Up‐regulation of Na + –Ca 2+ exchange activity by interferon‐γ in cultured rat microglia

The Na + –Ca 2+ exchanger (NCX) plays a role in regulating intracellular Ca 2+ concentration, but little is known about NCX in microglia. We examined mRNA expression of NCX isoforms in cultured rat microglia and the effect of interferon‐γ (IFN‐γ) on NCX activity. RT–PCR showed that all of the known NCX isoforms, NCX1–3, are expressed in cultured microglia. Ouabain and monensin increased 45 Ca 2+ uptake and intracellular Ca 2+ concentration in microglia, suggesting the presence of NCX activity in the reverse mode. Treatment with IFN‐γ (100 U/mL) caused a biphasic increase in NCX activity. The transient increase in NCX activity by IFN‐γ for 1 h was blocked by the protein kinase C (PKC) inhibitors, staurosporine and GF109203X, and the tyrosine kinase inhibitor, herbimycin A. The delayed increase in NCX activity by IFN‐γ for 24 h was blocked by the protein synthesis inhibitor cycloheximide and actinomycin D. Treatment with IFN‐γ for 24 h increased NCX mRNA and protein levels.

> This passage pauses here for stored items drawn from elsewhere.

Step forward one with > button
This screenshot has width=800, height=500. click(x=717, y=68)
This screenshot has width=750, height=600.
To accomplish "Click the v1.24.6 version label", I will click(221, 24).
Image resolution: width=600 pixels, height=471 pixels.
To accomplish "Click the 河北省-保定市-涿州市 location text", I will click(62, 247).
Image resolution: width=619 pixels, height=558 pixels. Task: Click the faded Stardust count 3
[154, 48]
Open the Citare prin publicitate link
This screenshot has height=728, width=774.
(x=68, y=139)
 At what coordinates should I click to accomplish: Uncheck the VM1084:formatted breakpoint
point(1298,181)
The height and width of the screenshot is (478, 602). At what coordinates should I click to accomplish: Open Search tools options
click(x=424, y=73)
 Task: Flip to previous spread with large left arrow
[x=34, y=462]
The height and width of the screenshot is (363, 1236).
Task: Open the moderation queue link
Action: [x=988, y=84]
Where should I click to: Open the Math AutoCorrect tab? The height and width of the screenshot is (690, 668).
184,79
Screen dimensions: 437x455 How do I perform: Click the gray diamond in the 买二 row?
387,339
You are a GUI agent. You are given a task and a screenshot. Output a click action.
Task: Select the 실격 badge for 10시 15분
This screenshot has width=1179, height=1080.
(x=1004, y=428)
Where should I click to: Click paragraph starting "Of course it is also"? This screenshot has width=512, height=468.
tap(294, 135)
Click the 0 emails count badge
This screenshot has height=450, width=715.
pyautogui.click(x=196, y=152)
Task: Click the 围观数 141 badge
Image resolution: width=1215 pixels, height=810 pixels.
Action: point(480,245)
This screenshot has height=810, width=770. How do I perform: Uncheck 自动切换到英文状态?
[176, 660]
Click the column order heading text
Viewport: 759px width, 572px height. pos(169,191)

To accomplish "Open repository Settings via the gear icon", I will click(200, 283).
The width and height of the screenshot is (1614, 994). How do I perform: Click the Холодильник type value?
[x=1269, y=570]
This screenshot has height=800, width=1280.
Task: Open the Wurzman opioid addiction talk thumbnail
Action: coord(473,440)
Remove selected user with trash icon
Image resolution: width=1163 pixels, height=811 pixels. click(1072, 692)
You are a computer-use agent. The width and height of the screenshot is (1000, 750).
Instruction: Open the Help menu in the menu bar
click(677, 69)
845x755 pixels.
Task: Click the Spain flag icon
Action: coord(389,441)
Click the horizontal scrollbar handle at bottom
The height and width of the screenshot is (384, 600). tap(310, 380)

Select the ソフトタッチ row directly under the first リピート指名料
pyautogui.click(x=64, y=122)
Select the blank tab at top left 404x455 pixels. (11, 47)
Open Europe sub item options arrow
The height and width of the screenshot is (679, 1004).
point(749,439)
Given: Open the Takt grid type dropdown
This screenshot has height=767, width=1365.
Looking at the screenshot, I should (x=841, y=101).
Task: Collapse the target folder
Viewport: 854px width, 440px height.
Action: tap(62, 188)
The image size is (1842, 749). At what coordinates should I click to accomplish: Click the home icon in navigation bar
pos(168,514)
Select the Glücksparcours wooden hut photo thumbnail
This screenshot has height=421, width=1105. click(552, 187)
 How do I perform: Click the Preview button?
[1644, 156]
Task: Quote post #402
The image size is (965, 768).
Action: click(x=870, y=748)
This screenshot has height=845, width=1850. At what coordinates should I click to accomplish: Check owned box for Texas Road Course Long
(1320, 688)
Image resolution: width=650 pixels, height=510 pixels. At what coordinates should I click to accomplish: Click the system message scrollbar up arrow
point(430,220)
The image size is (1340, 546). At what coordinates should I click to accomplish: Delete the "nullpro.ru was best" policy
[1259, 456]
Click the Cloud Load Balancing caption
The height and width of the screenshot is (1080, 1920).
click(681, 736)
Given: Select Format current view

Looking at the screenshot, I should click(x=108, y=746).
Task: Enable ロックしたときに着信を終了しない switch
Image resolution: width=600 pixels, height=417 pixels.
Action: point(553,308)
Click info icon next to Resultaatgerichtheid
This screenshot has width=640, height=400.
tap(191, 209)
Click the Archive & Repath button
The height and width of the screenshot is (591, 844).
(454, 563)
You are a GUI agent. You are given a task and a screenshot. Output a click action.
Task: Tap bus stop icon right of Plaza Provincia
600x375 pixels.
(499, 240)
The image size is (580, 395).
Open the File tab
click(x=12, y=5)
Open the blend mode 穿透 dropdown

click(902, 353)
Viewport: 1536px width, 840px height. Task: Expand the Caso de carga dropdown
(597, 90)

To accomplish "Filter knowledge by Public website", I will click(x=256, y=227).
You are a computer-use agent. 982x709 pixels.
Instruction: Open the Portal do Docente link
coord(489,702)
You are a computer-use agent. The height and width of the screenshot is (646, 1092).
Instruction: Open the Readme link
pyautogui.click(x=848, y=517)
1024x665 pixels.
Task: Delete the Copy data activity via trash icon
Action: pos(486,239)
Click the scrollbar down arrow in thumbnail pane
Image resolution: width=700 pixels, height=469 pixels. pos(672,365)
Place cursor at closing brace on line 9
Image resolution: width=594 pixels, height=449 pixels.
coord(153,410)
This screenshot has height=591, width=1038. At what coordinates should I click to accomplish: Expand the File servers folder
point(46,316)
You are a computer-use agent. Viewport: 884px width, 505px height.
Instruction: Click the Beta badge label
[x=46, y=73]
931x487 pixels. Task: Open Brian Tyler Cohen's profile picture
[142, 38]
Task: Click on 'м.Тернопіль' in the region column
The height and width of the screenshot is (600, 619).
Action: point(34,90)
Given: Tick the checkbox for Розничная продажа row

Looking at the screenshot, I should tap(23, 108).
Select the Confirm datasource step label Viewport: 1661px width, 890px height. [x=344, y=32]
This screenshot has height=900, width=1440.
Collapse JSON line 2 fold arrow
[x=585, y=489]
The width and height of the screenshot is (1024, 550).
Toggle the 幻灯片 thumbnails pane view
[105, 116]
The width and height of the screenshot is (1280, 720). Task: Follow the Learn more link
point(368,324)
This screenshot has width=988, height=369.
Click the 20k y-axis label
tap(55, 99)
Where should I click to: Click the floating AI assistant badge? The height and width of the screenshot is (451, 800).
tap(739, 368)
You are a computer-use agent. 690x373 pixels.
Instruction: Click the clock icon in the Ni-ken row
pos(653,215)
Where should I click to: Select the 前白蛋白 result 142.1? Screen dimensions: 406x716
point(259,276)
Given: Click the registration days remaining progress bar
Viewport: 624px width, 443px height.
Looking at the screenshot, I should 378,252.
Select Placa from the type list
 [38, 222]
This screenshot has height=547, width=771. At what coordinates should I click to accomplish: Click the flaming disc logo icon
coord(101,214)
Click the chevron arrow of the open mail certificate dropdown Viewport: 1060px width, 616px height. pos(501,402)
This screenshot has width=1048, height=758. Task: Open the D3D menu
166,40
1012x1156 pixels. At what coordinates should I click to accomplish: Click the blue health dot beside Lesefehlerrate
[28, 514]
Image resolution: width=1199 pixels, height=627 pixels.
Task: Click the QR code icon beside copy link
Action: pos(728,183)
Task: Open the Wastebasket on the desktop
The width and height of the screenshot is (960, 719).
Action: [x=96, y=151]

The increase in NCX activity and NCX protein by IFN‐γ for 24 h was blocked by staurosporine, GF109203X, herbimycin A and the extracellular signal‐regulated kinase inhibitor, PD98059. These findings suggest that NCX is up‐regulated by IFN‐γ in a biphasic manner in microglia. Moreover, PKC and tyrosine kinase are involved in the up‐regulation of NCX and the extracellular signal‐regulated protein kinase is also involved in the delayed increase in NCX activity.